Lopez Negrete Communications
- Company type: Private
- Industry: Advertising
- Founder: Alex López Negrete, Cathy López Negrete
- Headquarters: Houston, Texas, United States
- Area served: United States
- Key people: Alex López Negrete (CEO), Cathy López Negrete (CFO)

= Lopez Negrete Communications =

Lopez Negrete Communications is an advertising agency based out of Houston, Texas that focuses on the Hispanic community. Lopez Negrete has created advertising campaigns for numerous national brands, including Bank of America, Wal-Mart, Microsoft, Royal Dutch Shell, Miller Brewing Company, the Houston Astros, and NBC Universal. In a 2007 Billboard magazine article, Lopez Negrete was described as the "top Latin ad agency" and the company's CEO, Alex López Negrete, was named 2012 Agency Executive of the Year by HispanicAd.com.

==2006==

In May 2006, the Houston Business Journal rated Lopez Negrete Communications as the second largest advertising firm in Houston, and reported that it had a revenue of $135 million.

==2007==

In December 2007, López Negrete Communications opened an office in the city of Burbank, California. This was because López Negrete Communications won the "media planning and buying account" for NBC Universal, according to the Houston Business Journal.

==2009==

In May 2009, Lopez Negrete signed with Dr Pepper Snapple Group and Kraft Singles to do their Hispanic advertising. These deals accounted for a 9% increase in Lopez Negrete's revenue in 2009, according to Advertising Age. In the same 2009 article, Advertising Age noted that Lopez Negrete Communications was the fifth largest U.S. agency catered to the Hispanic public. Advertising Age added that their ads for Kraft Singles and Dr. Pepper were "standouts" for their ability to reach Hispanic teens.

In the Dr. Pepper campaign, the agency created a hit song "LaLaLaLife/Vida23" that was enhanced by an internet feature allowing teenagers to share and remix the song. Advertising Age credited Dr. Pepper's 9.5% sales increase to U.S. Hispanics to this advertisement. In the Vida23 campaign, Lopez Negrete Communications worked with Andres Levin and Cucu Diamantes from Yerba Buena, a New York Grammy-nominated fusion band.

==2010==

In February 2010, Brett Elliott, a senior copywriter at Lopez Negrete Communications was awarded with the Silver Medal Award at the ADDY Awards. The award was given posthumously as Elliott died in March 2009.

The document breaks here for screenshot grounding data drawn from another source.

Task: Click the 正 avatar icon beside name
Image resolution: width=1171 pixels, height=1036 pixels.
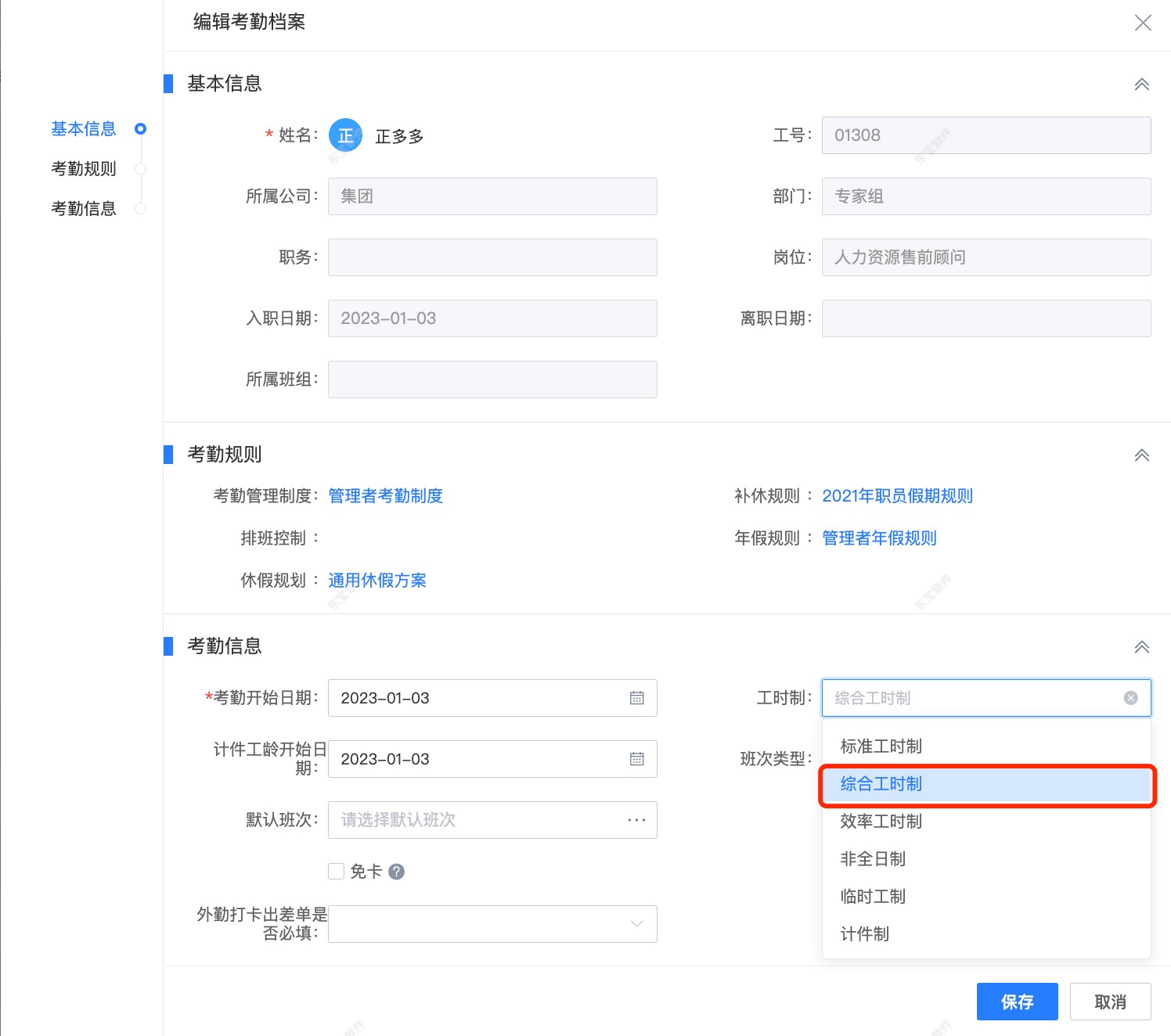Action: pyautogui.click(x=345, y=135)

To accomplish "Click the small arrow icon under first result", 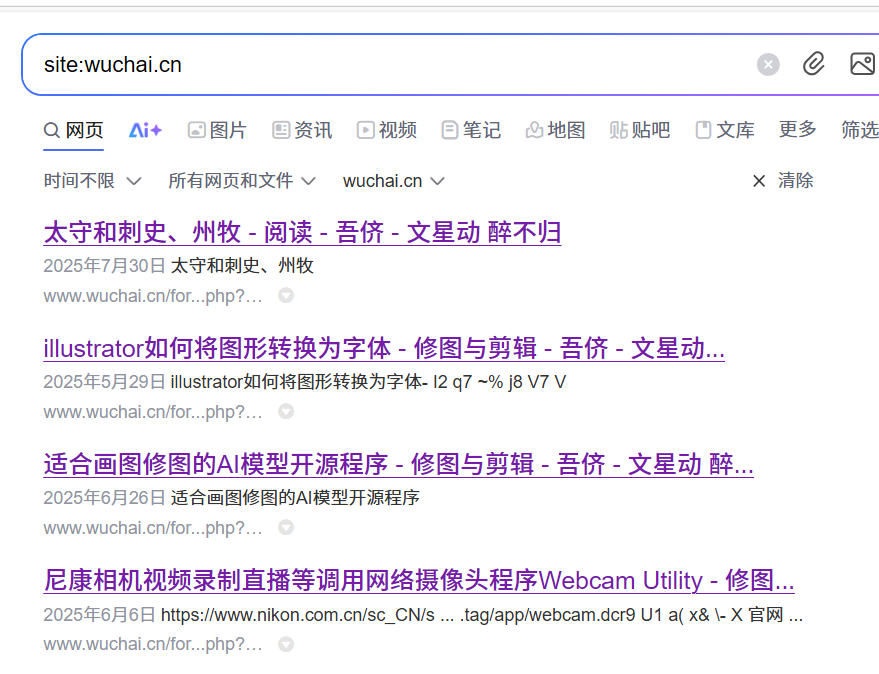I will click(x=286, y=296).
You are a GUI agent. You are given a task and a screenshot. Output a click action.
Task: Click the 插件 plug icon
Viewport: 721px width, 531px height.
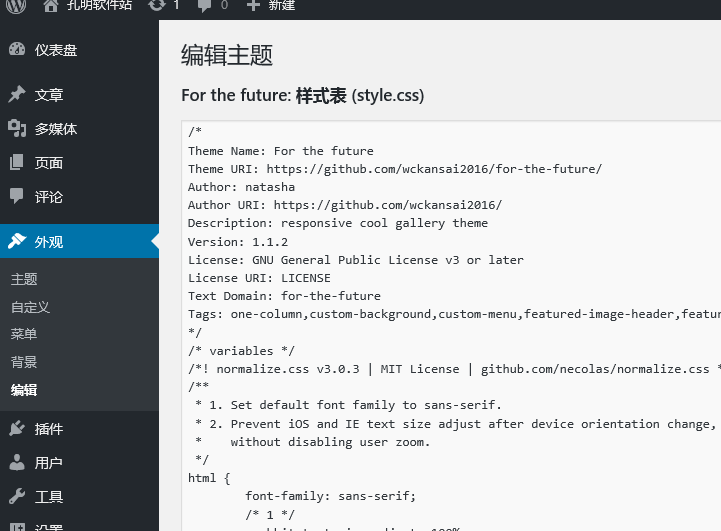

In July 2010, Lopez Negrete joined with Cesar Millan, known as the Dog Whisperer, to bring awareness to the Hispanic community about pet overpopulation and to promote neutering.

In August 2010, Lopez Negrete Communications was named Hispanic agency of record for Georgia-Pacific’s Quilted Northern Bath Tissue.

In early October 2010, Verizon Communications chose Lopez Negrete Communications, Houston, as its agency for ads aimed at Spanish-speaking consumers for the company’s landline telephone, high-speed Internet and FiOS television services.

On October 12, 2010, Alex López Negrete was inducted to the American Advertising Federation Class of 2010 Southwest Hall of Fame. According to the source, the honor goes to "elite men and women, who have distinguished themselves in their careers, have contributed to the betterment of advertising and its reputation, and who have made volunteer efforts outside the workplace."

==2011==

In March 2011, Lopez Negrete Communications announced that it would "take over its brand leadership, strategic planning, business analytics and creative development" for Kraft Foods brand Maxwell House. This marks the fourth Kraft Foods brand to join the agency's client roster.

==2013==

In May 2013, AHAA: The Voice of Hispanic Marketing honored Walmart, a Lopez Negrete client, with its first annual Marketer of the Year Award.

In July 2013, Lopez Negrete Communications joined with the Recreational Fishing and Boating Foundation to launch a five-year campaign to increase boating and fishing participation among the Hispanic population.

Also in July 2013, Lopez Negrete Communications was named the Hispanic agency of record for Verizon Wireless.